PROBLEMS AND TASKS:
[A] In the baby-announcement forum thread, which repliers address the original poster by name, as either "Fangs" or "Fang"?
[B] Could you retype the baby-announcement forum thread between "Yep..... _*We're having" and "do so well!", inclusive?
[C] How would you sum up the baby-announcement forum thread in two sentences?

GIVEN PASSAGE:
------------------------
# Another Haunter in the Oven!



## Fangs

Well, I figured I should let you all in on a little secret. I'm finally able to come back to my 2nd home for a while. I feel bad about leaving so abruptly after the Secret Reaper was over, (Sorry about that) but I had good reason. 
I couldn't eat anything. Nothing smelled or sounded or looked good except Coke Zero and crackers. Even my beloved rare steak was out of the question. And we found out why.....

St. Patty's Day this year will have a new meaning in our household if everything goes the way it's supposed to.

Yep..... _*We're having a baby!*_ 
We don't know yet if its a girl or boy, but I have an Ultrasound on the 28th, and told the Doc that I wasn't leaving until we knew for sure.

So while I had big plans for Halloween this year, most of them have been put on hold till next year, seeing how I am unable to paint--unless it's acrylics I think--, nor am I unable to cut into pink foam with a hot tool, or sand it.  Yes, I am lucky to have a vonderful hubby who would help if it were not for Deer and Pheasant hunting season. (I figured might as well let him have some fun this year since next year may be tight on the $! LOL)

To: Haunti--Thank you again for the voodoo that you do so well! 
and
Turtle--Thanks for the SR gift--I had just hung it on the wall in here and did it ever Bless this house!!!  

It figures, just when I had the perfect colors picked for _*my*_ room---and now it is the _baby's_ room..... ahhhhhhhh!!!!!!!


----------



## RoxyBlue

Congratulations on the soon-to-be-new addition to your haunting family!


----------



## trishaanne

FANGS.......CONGRATULATIONS!!!! Better you than me..lol. Just kidding, I wish you and hubby the very best.


----------



## Spooky1

Fangs, congratulations on the future haunter.


----------



## Hauntiholik

You're welcome Fangs. Just shout if you need a double or triple batch next time! MUAHAHAHA!


----------



## fick209

Congratulations!!! Hope all goes well for you over the next 5 months


----------



## The Pod

Congratulations!!!


----------



## Wyatt Furr

Congrats to you and your family.


----------



## The Archivist

Congrats Fang, I wish you well. My brother and his wife just found out the same thing. It will be her third, his first.


----------



## IMU

Congrats!


----------



## Kaoru

Hey girl! Wow! No wonder you have been so absent lately. I hope that you don't let pregnancy stop you from checking up on the forum now and then. Even if you don't have a prop your working on its always good to stay and chat, even in the chatroom. A big congrats to you and your hubby. Keep in touch.


----------



## DeathTouch

Congrats! But I don't want your Secret Reaper. I am good with what I got. Kids cost too much. LOL :>


----------



## Death's Door

Congrats Fangs!!!!! Great news! Take care of yourself and keep in touch here at the forum.
------------------------
GIVEN MATERIAL:
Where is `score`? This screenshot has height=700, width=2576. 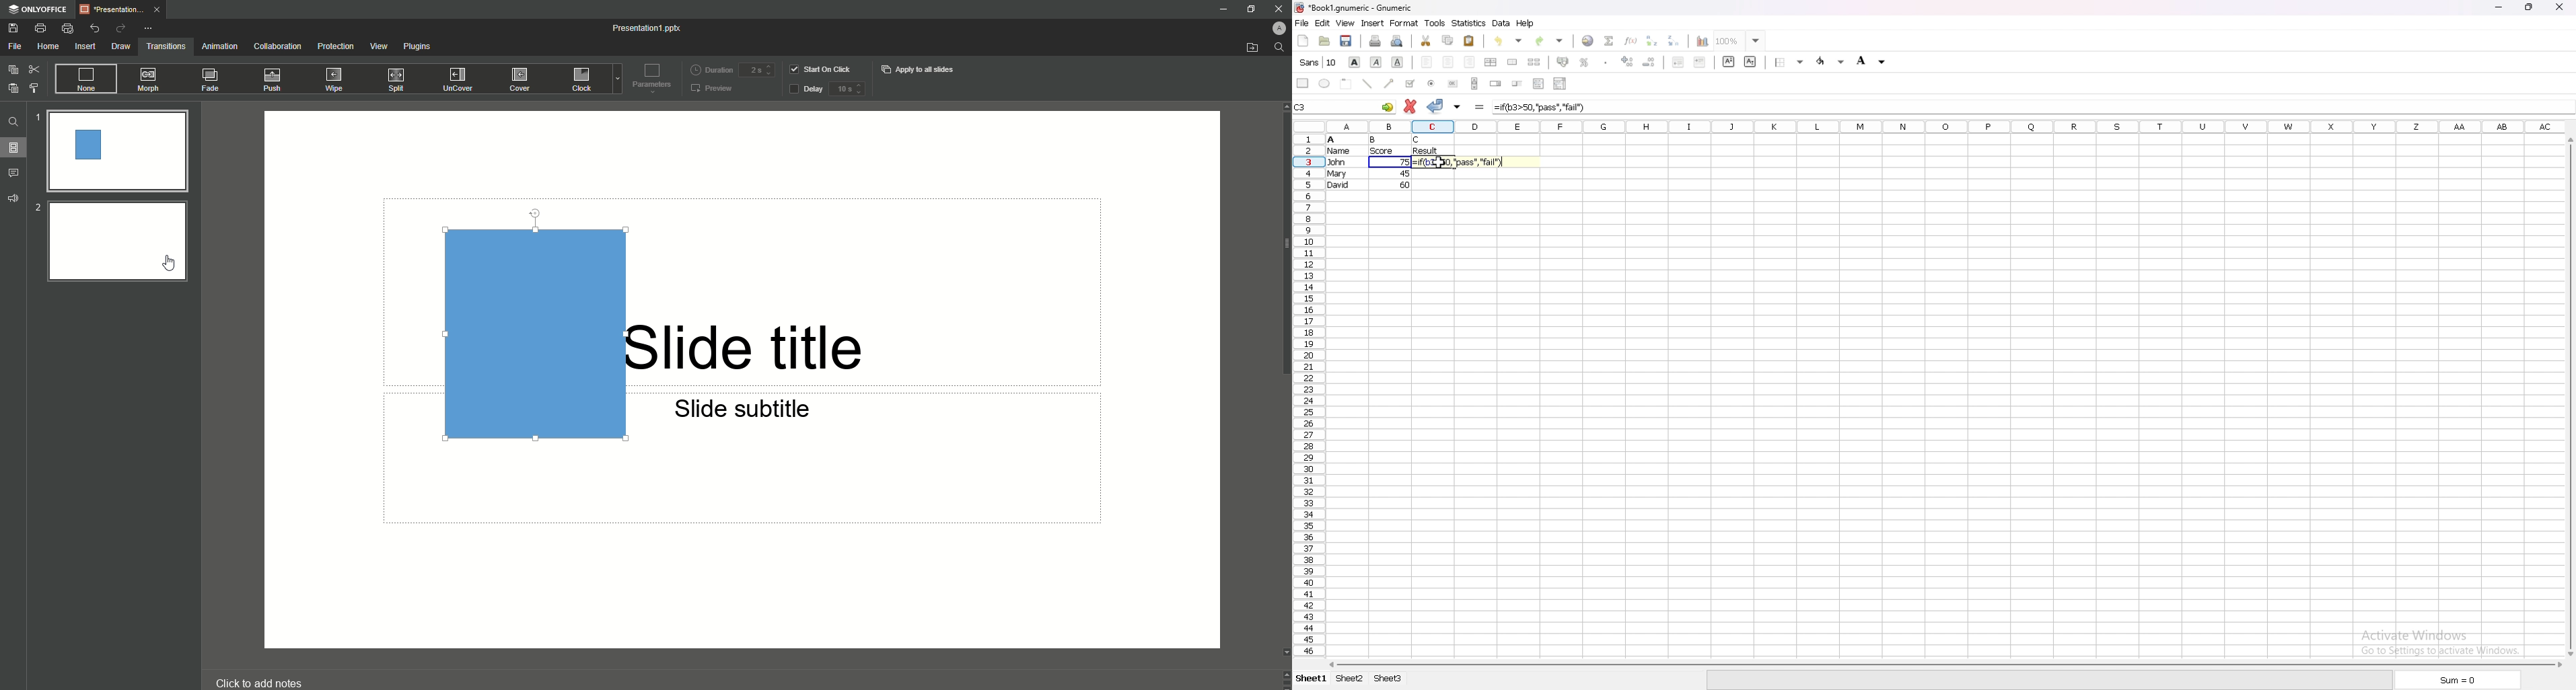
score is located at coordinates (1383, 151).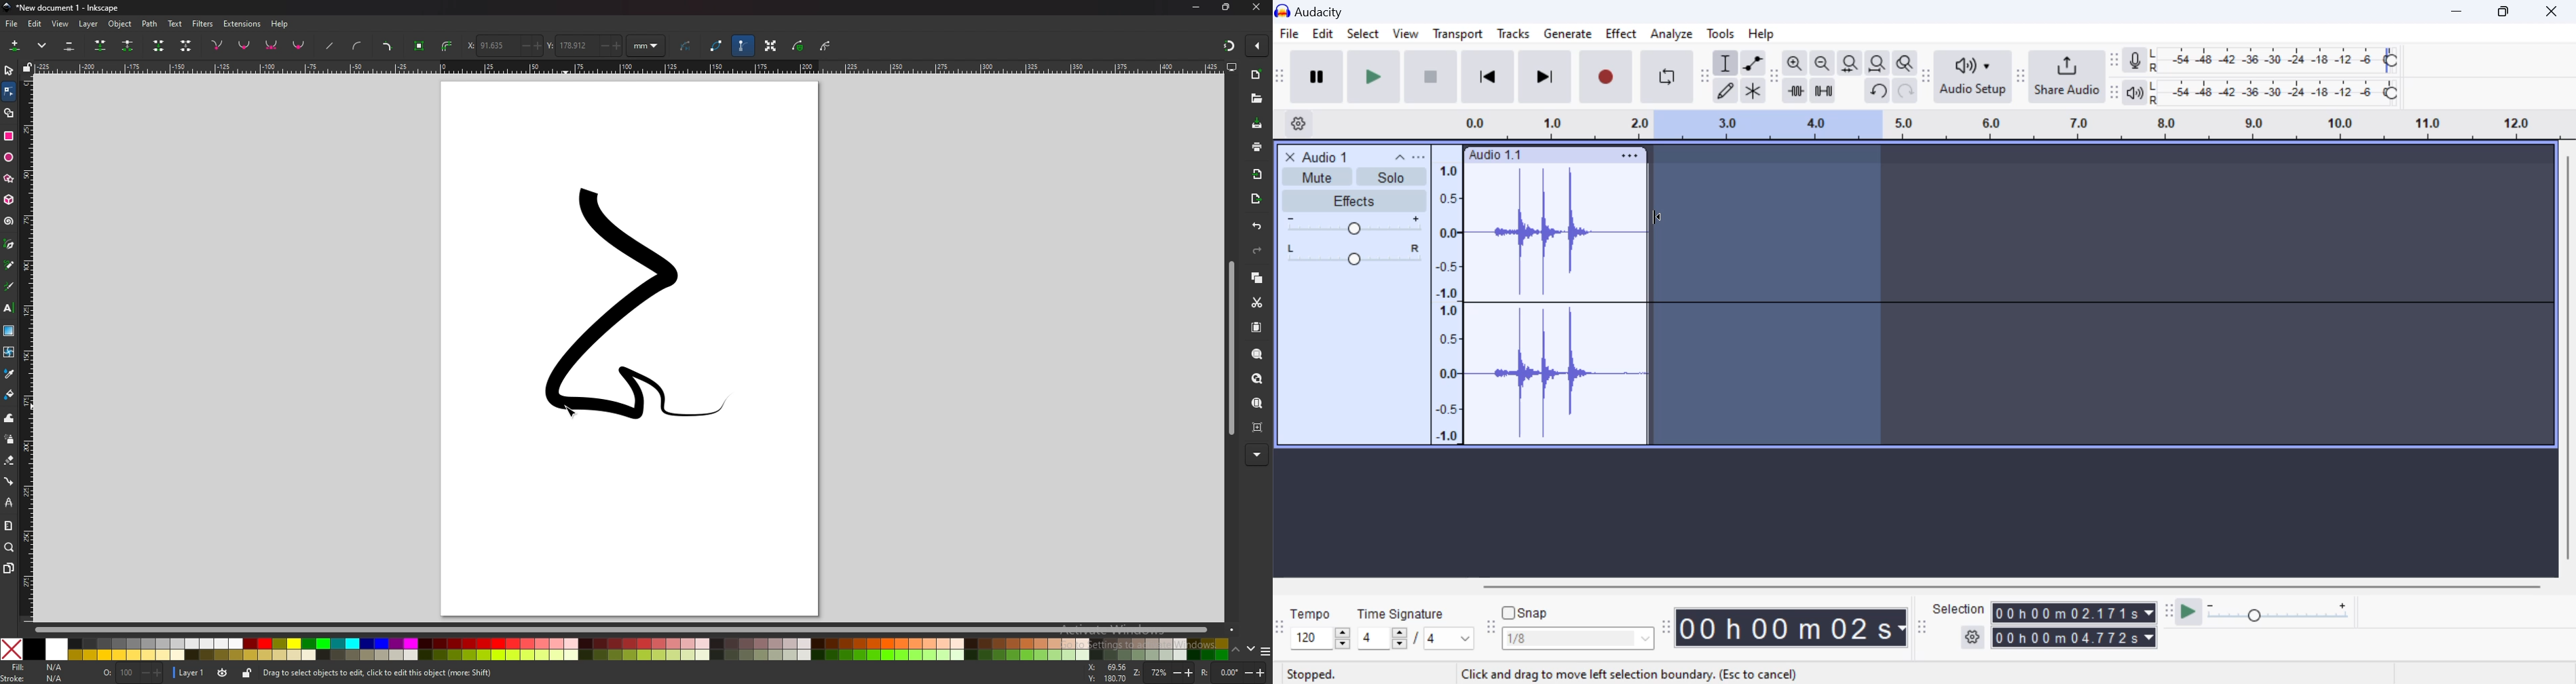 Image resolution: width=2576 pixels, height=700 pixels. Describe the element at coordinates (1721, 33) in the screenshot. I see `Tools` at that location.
------------------------
THE ANSWERS:
[A] trishaanne, Spooky1, Hauntiholik, The Archivist, Death's Door

[B]
Yep..... _*We're having a baby!*_ 
We don't know yet if its a girl or boy, but I have an Ultrasound on the 28th, and told the Doc that I wasn't leaving until we knew for sure.

So while I had big plans for Halloween this year, most of them have been put on hold till next year, seeing how I am unable to paint--unless it's acrylics I think--, nor am I unable to cut into pink foam with a hot tool, or sand it.  Yes, I am lucky to have a vonderful hubby who would help if it were not for Deer and Pheasant hunting season. (I figured might as well let him have some fun this year since next year may be tight on the $! LOL)

To: Haunti--Thank you again for the voodoo that you do so well!

[C] Fangs says she left abruptly after the Secret Reaper because she couldn't eat anything, then announces that she and her husband are having a baby, and her Halloween plans are on hold until next year. Other forum members reply with congratulations and good wishes, and some urge her to keep in touch with the forum.